不動産については登記簿と記載内容が一致しているかを必ず確認しましょう。相続人が未成年の場合は法定代理人または特別代理人を立て、その代理人の実印押印と印鑑証明書が必要です。専門家に相談しながら作成することで、後々のトラブルを避けやすくなります。
遺産分割協議書はどんなシーンで必要になる?
先述したとおり、遺産分割協議書はどのようなシーンで必要になるのでしょうか。相続するにあたり、遺産分割協議書が必要になる手続きをまとめました。遺産分割協議書が必要なシーンとは
手続きによっては不要な場合もありますが、銀行での預金名義変更や払い戻し、証券会社での株式名義変更、法務局での不動産名義変更、運輸支局での自動車名義変更、税務署での相続税申告など、多くの相続手続きにおいて遺産分割協議書の提出が求められます。ちなみに、相続税の申告・納付期限は、相続開始を知った日の翌日から10か月以内と決められていますが、名義変更の期限(不動産以外)はとくに決まっていません。しかし、名義変更を長く放置している間に相続人が亡くなり、さらに相続が発生すると手続きがより複雑化してしまうので、放置するのはやめておきましょう。
遺産分割協議書が不要なケースもある
相続人がひとりしかいないときや遺言書どおりに遺産分割を行う場合、遺産分割協議書は必ずしも必要ではありません。
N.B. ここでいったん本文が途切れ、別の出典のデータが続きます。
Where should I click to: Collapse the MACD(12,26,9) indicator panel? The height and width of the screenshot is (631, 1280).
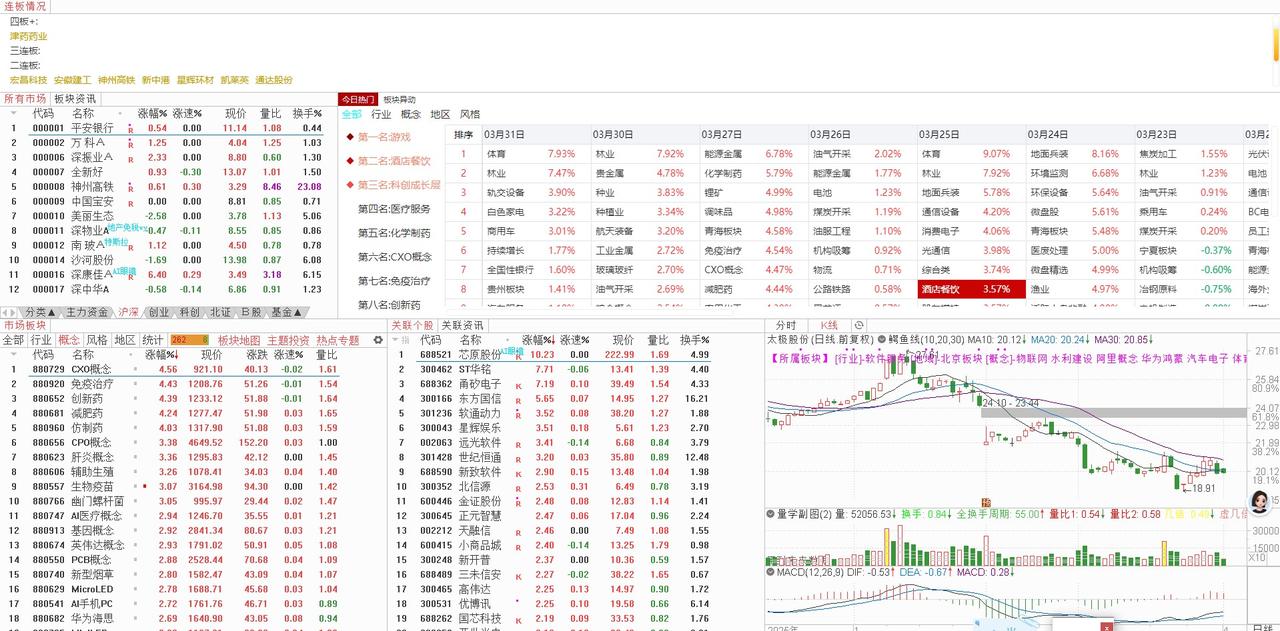tap(770, 571)
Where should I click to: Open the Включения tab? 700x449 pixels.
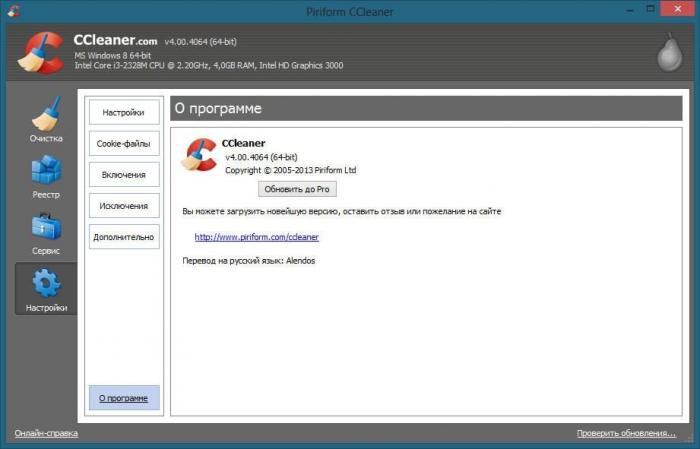[x=124, y=174]
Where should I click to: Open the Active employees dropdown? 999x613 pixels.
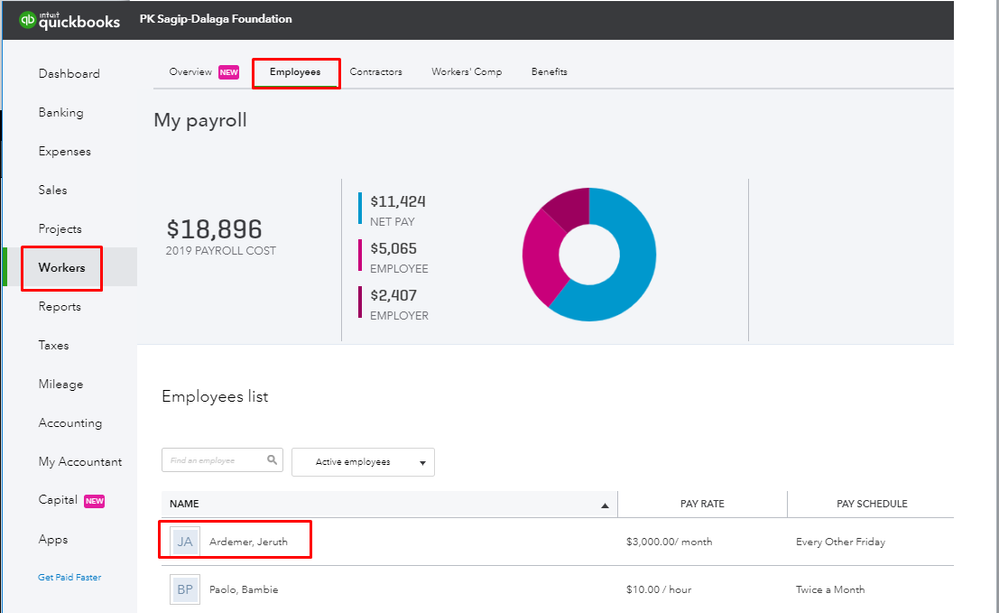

しかし、遺言書に記載されていない財産が後日発見される可能性もあるため、トラブル回避の観点から作成しておくこともあります。とくに不動産の相続登記は令和6年4月1日以降、相続開始から3年以内の登記が義務化されており、できるだけ早く手続きを進めることが重要です。それ以前の相続も、3年の猶予期間が設けられていますが、義務化されています。